Background: Postanesthesia care unit (PACU) discharge without observation of lower limb motor function after spinal anesthesia has been suggested to significantly reduce PACU stay and enhance resource optimization and early rehabilitation but without enough data to allow clinical recommendations.

Methods: A multicenter, semiblinded, noninferiority randomized controlled trial of discharge from the PACU with or without assessment of lower limb motor function after elective total hip or knee arthroplasty under spinal anesthesia was undertaken. The primary outcome was frequency of a successful fast-track course (length of stay 4 days or less and no 30-day readmission). Noninferiority would be declared if the odds ratio (OR) for a successful fast-track course was no worse for those patients receiving no motor function assessment versus those patients receiving motor function assessment by OR = 0.68.
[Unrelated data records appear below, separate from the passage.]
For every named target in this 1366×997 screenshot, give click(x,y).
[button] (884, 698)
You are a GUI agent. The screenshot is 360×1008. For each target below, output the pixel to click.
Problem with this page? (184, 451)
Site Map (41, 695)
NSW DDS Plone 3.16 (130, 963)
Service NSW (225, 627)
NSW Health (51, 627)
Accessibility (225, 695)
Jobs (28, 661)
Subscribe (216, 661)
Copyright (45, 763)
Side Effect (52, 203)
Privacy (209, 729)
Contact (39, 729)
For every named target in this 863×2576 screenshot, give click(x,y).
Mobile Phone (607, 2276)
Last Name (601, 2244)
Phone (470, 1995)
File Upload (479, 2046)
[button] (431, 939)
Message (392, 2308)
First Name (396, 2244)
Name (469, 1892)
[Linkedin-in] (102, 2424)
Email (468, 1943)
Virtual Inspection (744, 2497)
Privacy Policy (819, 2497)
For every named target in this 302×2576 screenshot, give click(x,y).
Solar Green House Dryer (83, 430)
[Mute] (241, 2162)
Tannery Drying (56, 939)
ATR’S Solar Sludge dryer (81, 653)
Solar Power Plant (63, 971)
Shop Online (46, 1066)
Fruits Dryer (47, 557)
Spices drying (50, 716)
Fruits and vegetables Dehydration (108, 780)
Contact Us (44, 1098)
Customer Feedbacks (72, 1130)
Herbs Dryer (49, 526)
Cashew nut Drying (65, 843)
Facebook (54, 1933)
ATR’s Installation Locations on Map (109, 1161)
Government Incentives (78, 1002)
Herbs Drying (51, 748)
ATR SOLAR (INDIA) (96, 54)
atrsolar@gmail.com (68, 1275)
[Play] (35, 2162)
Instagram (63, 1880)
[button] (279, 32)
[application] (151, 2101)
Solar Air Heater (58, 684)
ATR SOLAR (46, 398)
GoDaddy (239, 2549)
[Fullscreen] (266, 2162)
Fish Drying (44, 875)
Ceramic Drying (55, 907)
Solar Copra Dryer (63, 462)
Results: A total of 1,359 patients (98.8% follow-up) were available for analysis (93% American Society of Anesthesiologists class 1 to 2). The primary outcome occurred in 92.2% and 92.0%, corresponding to no motor function assessment being noninferior to motor function assessment with OR 0.97 (95% CI, 0.70 to 1.35). Adverse events in the ward during the first 24 h occurred in 5.8% versus 7.4% with or without motor function assessment, respectively (OR, 0.77; 95% CI, 0.5 to 1.19, P = 0.24).

Conclusions: PACU discharge without assessment of lower limb motor function after spinal anesthesia for total hip or knee arthroplasty was noninferior to motor function assessment in achieving length of stay 4 days or less or 30-day readmissions. Because a nonsignificant tendency toward increased adverse events during the first 24 h in the ward was discovered, further safety data are needed in patients without assessment of lower limb motor function before PACU discharge.